Problem statement: Print the line containing "Click 'Rendering at", then every line after it through the end of the material, exactly as written and without pictures.

"""

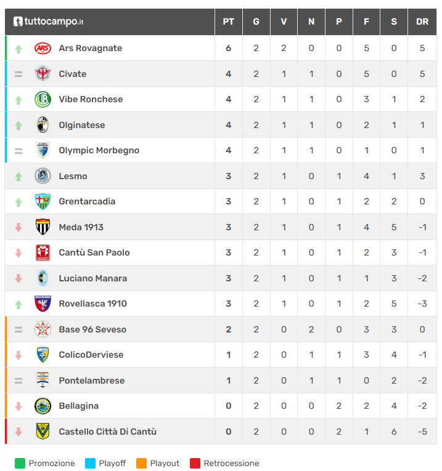Click the down arrow beside ColicoDerviese
Screen dimensions: 442x471
tap(18, 355)
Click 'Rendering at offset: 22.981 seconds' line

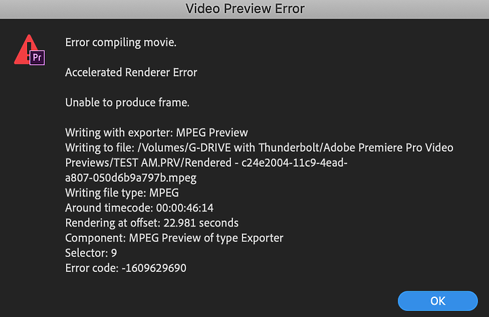[x=151, y=222]
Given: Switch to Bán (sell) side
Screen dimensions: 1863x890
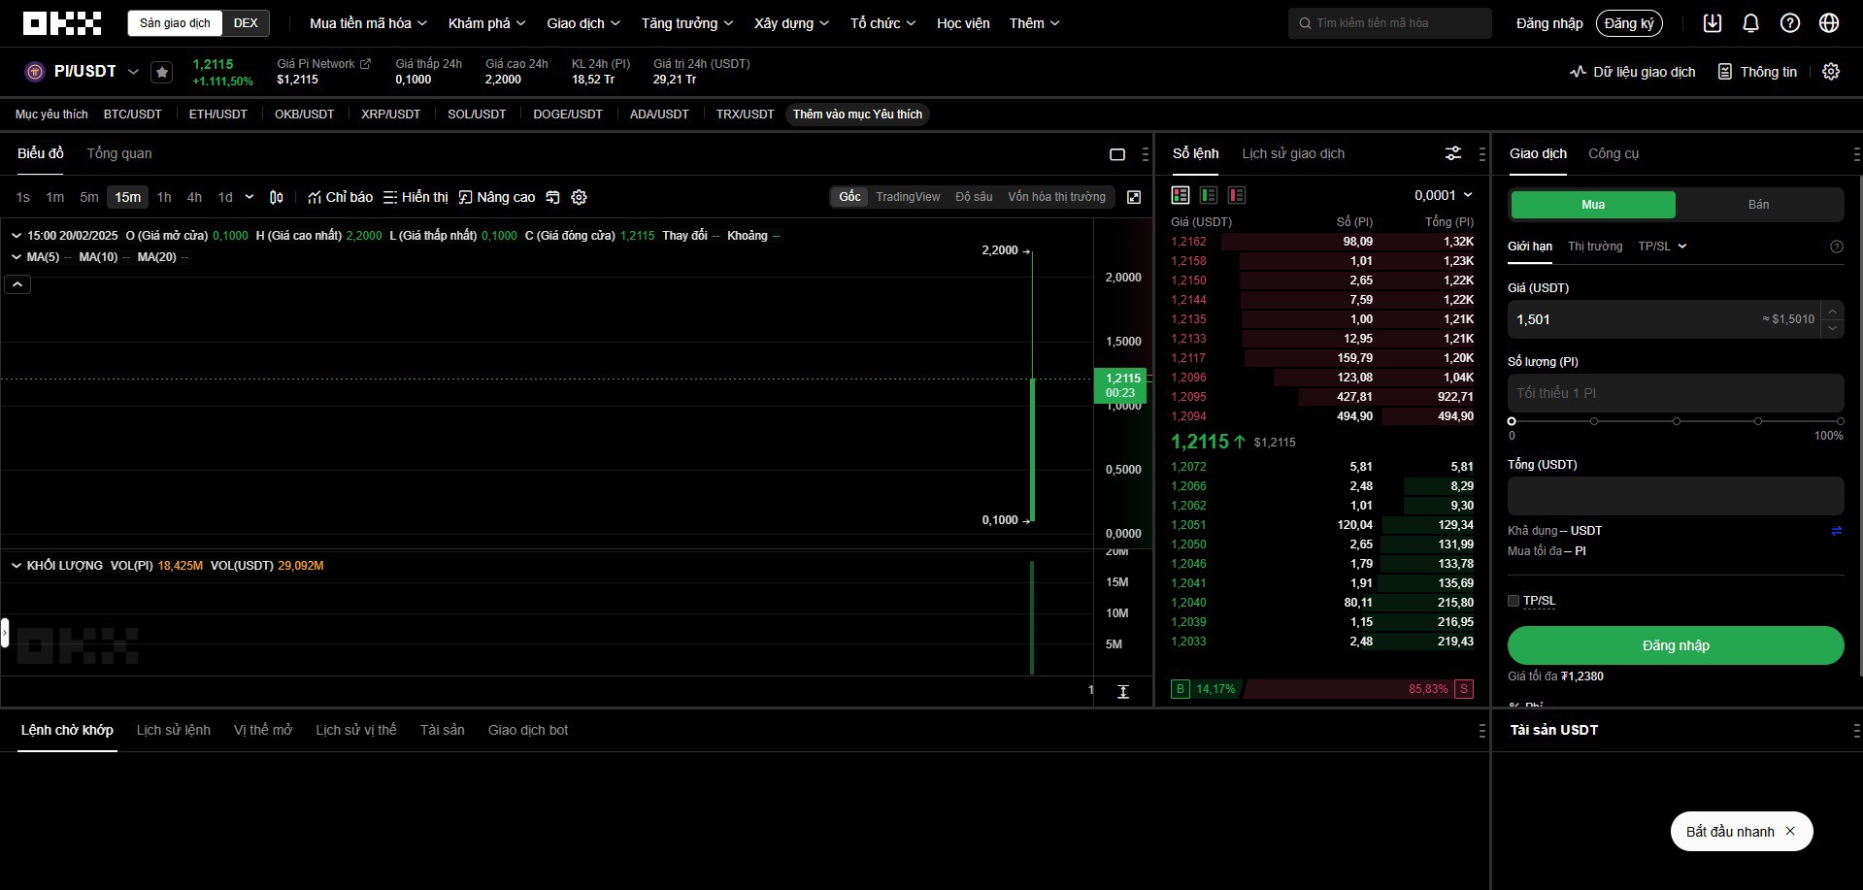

"""

Response to this exercise:
Click 'Rendering at offset: 22.981 seconds' line

[x=151, y=222]
Given: Switch to Bán (sell) side
Screen dimensions: 1863x890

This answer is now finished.